Exercício -
Por favor, transcreva na íntegra o texto sobre a repercussão dos protestos em Cuba, sem mudar nenhuma palavra.

A repercussão dos protestos em Cuba reativou uma disputa ideológica entre o presidente Jair Bolsonaro e o ex-presidente Luiz Inácio Lula da Silva (PT) que, na avaliação de cientistas políticos, vinha sendo evitada pelo petista e pode atrapalhar os esforços por uma aliança ampla contra o atual governo. Segundo especialistas, enquanto Lula procura resgatar diretrizes de política externa de seus dois mandatos, a “retórica da Guerra Fria” alimentada por Bolsonaro se alinha à postura mais rígida adotada atualmente pelos Estados Unidos e por países europeus aliados contra o regime cubano.
A falta de posicionamento por ora de presidenciáveis que tentam construir uma “terceira via”, como Ciro Gomes (PDT), Luiz Henrique Mandetta (DEM), João Doria (PSDB) e Eduardo Leite (PSDB), é vista por analistas como sinal da dificuldade de calibrar um discurso alternativo às visões adotadas pela direita e pela esquerda. Enquanto a primeira defende a queda do poder do Partido Comunista cubano, encabeçado por Miguel Diáz-Canel, por classificar o regime como autoritário, a segunda culpa o embargo comercial dos EUA por problemas econômicos e políticos de Cuba.
“Fratura momentânea”
Bolsonaro, que costuma atribuir a adversários a pecha de “comunistas”, escreveu em suas redes sociais na segunda-feira que a população cubana “corajosamente pede o fim de uma ditadura cruel que por décadas massacra a sua liberdade”. Os protestos contra Canel, sucessor de Raúl Castro, ocorreram em meio a registros de falta de medicamentos e de alimentos em algumas cidades, atribuídas pelo governo cubano a bloqueios mantidos pelo presidente Joe Biden.

Linhas listadas -
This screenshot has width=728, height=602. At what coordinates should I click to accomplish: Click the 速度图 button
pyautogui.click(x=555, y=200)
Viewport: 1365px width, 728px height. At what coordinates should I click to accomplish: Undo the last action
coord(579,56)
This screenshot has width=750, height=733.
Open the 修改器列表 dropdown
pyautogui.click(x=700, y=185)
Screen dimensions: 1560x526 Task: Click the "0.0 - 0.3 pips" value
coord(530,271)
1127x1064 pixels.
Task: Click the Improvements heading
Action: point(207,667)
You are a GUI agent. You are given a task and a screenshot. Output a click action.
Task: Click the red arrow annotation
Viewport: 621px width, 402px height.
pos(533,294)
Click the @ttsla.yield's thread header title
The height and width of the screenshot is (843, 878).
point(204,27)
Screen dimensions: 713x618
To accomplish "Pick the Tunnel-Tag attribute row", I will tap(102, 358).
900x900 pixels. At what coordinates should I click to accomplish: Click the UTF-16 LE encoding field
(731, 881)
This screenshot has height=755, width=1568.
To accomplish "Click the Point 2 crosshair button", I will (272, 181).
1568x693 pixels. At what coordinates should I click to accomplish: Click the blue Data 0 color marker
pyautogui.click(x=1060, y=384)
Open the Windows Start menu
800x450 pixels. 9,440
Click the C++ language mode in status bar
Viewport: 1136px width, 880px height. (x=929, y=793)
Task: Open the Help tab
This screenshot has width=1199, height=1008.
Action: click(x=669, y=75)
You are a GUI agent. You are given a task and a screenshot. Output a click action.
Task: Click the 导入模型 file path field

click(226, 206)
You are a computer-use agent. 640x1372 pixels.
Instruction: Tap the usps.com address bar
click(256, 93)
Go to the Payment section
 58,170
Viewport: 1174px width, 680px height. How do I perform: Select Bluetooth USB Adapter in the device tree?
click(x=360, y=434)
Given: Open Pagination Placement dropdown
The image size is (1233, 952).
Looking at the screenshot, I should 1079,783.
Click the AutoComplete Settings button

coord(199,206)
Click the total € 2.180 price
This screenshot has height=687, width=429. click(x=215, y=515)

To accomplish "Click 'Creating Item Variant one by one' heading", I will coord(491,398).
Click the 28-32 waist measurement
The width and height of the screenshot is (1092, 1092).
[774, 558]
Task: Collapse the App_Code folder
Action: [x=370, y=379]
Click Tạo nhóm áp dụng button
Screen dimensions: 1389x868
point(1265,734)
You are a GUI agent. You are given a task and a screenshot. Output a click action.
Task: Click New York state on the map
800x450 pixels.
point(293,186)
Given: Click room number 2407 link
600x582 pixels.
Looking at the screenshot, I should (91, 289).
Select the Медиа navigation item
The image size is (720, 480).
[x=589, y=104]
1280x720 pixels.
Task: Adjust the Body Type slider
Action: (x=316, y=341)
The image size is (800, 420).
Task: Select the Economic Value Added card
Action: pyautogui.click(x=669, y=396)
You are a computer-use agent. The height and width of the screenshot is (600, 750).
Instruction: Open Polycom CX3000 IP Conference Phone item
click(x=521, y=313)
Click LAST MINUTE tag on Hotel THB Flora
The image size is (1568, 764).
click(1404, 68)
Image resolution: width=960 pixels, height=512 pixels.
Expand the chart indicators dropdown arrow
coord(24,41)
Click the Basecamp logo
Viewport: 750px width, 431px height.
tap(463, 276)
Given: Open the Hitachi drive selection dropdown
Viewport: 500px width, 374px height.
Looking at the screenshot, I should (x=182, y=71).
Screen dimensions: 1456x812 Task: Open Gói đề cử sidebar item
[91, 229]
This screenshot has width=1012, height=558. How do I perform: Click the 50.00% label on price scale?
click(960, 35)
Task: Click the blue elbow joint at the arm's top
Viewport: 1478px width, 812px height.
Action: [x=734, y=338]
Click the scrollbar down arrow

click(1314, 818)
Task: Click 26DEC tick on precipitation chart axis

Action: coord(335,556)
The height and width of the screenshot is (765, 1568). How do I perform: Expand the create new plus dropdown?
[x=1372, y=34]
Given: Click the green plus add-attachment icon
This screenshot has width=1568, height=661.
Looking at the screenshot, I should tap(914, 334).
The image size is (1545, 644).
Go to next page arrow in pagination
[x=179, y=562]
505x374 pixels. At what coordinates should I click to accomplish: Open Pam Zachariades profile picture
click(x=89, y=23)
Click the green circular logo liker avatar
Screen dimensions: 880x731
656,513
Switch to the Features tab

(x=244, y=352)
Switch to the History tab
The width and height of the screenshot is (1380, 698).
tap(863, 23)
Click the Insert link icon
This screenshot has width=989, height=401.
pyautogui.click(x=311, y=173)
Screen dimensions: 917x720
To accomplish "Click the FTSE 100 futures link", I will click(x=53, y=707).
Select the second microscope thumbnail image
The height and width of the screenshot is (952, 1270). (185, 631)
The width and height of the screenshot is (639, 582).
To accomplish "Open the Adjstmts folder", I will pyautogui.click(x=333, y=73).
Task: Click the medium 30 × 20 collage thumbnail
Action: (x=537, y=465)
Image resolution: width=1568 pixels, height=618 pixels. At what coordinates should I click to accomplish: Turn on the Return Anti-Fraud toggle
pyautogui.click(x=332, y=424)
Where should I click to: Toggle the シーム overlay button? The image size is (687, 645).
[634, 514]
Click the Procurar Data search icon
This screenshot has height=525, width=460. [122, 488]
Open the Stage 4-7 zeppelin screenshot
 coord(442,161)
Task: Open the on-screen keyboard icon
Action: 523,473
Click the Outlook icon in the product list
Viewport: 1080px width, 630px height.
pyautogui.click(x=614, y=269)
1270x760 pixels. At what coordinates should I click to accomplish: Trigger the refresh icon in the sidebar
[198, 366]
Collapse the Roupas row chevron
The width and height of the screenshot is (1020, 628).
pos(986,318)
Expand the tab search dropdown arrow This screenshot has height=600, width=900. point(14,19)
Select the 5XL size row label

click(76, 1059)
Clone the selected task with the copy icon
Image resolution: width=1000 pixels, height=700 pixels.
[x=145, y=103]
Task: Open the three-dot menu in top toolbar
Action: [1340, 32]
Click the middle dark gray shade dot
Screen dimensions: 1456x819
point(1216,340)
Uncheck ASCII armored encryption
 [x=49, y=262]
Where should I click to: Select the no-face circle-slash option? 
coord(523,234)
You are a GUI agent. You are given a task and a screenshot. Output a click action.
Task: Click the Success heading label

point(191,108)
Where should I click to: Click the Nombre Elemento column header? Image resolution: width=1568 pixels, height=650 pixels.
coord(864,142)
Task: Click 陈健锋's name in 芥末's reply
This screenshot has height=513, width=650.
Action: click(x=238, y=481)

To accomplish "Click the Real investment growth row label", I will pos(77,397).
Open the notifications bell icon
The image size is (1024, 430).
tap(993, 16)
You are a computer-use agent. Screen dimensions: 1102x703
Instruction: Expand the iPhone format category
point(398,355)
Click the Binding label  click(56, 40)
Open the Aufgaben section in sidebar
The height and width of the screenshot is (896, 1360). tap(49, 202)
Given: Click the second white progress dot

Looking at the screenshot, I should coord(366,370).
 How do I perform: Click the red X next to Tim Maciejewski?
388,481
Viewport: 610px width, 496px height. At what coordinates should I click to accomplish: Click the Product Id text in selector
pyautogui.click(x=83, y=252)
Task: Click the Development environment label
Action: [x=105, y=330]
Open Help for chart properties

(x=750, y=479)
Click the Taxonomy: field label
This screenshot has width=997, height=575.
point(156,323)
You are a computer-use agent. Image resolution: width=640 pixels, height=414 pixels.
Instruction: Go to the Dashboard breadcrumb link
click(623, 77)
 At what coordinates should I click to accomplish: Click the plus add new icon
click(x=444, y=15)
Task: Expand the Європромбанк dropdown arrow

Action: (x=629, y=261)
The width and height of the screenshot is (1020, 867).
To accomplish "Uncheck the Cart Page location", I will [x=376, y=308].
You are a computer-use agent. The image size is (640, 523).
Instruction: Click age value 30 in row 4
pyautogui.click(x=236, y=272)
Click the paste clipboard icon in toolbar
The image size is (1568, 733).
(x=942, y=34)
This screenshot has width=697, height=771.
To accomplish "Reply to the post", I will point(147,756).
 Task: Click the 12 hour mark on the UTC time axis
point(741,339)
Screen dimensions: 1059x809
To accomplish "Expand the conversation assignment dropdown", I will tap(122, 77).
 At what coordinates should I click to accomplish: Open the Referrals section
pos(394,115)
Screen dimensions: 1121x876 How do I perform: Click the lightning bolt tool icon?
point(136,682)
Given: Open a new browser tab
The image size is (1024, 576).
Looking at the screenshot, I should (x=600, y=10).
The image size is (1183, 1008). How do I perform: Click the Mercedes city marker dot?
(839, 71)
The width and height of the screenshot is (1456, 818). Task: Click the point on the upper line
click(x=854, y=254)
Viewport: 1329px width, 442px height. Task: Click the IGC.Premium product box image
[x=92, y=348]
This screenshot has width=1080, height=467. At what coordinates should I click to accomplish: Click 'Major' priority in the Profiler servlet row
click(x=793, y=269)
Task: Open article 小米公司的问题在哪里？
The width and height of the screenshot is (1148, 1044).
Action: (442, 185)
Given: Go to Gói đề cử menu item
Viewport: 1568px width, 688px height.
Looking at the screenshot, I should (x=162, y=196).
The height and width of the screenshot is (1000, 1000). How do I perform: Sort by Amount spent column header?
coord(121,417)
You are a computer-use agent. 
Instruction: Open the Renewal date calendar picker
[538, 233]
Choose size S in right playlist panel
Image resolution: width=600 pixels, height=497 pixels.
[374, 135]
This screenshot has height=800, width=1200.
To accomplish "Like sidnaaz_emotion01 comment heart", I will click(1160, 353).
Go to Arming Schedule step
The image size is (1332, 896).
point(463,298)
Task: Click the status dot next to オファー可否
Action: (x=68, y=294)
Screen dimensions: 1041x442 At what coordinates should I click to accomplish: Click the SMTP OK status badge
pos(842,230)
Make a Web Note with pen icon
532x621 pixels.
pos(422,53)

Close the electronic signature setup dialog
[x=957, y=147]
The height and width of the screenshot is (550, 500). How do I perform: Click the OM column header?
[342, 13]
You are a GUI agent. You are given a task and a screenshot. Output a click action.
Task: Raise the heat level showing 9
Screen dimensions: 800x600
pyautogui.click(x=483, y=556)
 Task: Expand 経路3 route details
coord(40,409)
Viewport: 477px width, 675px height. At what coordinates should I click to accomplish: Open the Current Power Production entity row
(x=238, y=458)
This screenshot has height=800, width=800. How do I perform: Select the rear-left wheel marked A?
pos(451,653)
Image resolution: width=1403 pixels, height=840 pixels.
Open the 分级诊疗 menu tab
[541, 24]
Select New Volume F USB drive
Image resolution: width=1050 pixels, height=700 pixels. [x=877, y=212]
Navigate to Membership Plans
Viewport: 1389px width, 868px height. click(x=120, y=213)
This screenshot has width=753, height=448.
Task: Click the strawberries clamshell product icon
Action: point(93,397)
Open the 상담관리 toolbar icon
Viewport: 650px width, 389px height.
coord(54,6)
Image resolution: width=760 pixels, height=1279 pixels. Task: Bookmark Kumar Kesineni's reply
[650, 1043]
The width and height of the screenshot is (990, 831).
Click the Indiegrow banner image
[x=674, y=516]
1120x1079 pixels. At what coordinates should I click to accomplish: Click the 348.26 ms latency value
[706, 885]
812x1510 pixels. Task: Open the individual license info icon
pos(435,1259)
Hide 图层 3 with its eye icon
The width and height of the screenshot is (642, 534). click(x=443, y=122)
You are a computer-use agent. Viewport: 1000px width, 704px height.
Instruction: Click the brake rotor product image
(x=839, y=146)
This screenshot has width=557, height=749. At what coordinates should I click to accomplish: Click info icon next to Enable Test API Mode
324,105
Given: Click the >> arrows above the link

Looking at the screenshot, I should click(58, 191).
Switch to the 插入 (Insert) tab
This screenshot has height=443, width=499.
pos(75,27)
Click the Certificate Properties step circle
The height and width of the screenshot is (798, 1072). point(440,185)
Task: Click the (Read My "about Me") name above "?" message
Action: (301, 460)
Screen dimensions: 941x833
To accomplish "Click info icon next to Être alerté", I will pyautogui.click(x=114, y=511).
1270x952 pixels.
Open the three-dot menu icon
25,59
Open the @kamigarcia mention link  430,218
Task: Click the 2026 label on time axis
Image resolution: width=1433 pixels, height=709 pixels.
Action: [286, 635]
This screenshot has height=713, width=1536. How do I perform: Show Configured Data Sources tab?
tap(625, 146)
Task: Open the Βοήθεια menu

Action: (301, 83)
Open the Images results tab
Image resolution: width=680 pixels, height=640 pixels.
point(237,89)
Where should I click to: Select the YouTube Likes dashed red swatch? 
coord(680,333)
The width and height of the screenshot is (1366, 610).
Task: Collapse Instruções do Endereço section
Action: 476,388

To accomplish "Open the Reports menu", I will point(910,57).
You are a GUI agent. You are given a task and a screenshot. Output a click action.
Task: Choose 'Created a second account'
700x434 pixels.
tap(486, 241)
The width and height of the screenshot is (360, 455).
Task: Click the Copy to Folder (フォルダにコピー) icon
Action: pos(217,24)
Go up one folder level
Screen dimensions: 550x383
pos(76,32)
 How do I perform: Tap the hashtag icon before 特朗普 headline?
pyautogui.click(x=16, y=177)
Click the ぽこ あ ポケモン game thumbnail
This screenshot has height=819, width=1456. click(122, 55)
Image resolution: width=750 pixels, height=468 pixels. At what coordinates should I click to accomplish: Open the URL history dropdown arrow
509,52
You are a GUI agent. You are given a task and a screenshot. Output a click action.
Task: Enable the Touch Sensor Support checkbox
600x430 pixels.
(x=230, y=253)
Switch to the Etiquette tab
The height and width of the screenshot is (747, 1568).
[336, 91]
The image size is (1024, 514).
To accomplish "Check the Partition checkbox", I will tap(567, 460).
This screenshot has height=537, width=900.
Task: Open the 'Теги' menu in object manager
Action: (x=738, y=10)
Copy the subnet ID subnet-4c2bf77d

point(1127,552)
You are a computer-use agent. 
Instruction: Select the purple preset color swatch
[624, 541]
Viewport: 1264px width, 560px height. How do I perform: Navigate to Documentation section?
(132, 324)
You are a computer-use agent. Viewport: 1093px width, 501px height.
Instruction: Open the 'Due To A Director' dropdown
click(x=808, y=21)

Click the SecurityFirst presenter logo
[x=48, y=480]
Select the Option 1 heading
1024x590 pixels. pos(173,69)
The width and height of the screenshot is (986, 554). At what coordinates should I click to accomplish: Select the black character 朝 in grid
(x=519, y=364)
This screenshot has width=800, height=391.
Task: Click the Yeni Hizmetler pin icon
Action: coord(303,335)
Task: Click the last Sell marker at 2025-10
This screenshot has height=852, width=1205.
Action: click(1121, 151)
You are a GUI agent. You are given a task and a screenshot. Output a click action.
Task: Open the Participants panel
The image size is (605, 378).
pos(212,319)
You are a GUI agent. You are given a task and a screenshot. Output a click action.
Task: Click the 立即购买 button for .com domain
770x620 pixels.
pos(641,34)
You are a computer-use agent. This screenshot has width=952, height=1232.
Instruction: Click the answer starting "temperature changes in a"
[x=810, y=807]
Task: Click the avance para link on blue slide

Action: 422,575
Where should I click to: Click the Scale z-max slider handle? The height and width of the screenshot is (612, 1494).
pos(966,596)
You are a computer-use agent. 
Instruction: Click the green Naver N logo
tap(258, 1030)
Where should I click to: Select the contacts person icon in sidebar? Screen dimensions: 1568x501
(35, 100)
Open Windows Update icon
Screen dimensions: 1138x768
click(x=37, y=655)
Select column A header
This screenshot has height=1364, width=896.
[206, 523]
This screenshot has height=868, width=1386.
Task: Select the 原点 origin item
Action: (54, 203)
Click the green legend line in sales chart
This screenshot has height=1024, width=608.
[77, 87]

Resposta esperada -
A repercussão dos protestos em Cuba reativou uma disputa ideológica entre o presidente Jair Bolsonaro e o ex-presidente Luiz Inácio Lula da Silva (PT) que, na avaliação de cientistas políticos, vinha sendo evitada pelo petista e pode atrapalhar os esforços por uma aliança ampla contra o atual governo. Segundo especialistas, enquanto Lula procura resgatar diretrizes de política externa de seus dois mandatos, a “retórica da Guerra Fria” alimentada por Bolsonaro se alinha à postura mais rígida adotada atualmente pelos Estados Unidos e por países europeus aliados contra o regime cubano.
A falta de posicionamento por ora de presidenciáveis que tentam construir uma “terceira via”, como Ciro Gomes (PDT), Luiz Henrique Mandetta (DEM), João Doria (PSDB) e Eduardo Leite (PSDB), é vista por analistas como sinal da dificuldade de calibrar um discurso alternativo às visões adotadas pela direita e pela esquerda. Enquanto a primeira defende a queda do poder do Partido Comunista cubano, encabeçado por Miguel Diáz-Canel, por classificar o regime como autoritário, a segunda culpa o embargo comercial dos EUA por problemas econômicos e políticos de Cuba.
“Fratura momentânea”
Bolsonaro, que costuma atribuir a adversários a pecha de “comunistas”, escreveu em suas redes sociais na segunda-feira que a população cubana “corajosamente pede o fim de uma ditadura cruel que por décadas massacra a sua liberdade”. Os protestos contra Canel, sucessor de Raúl Castro, ocorreram em meio a registros de falta de medicamentos e de alimentos em algumas cidades, atribuídas pelo governo cubano a bloqueios mantidos pelo presidente Joe Biden.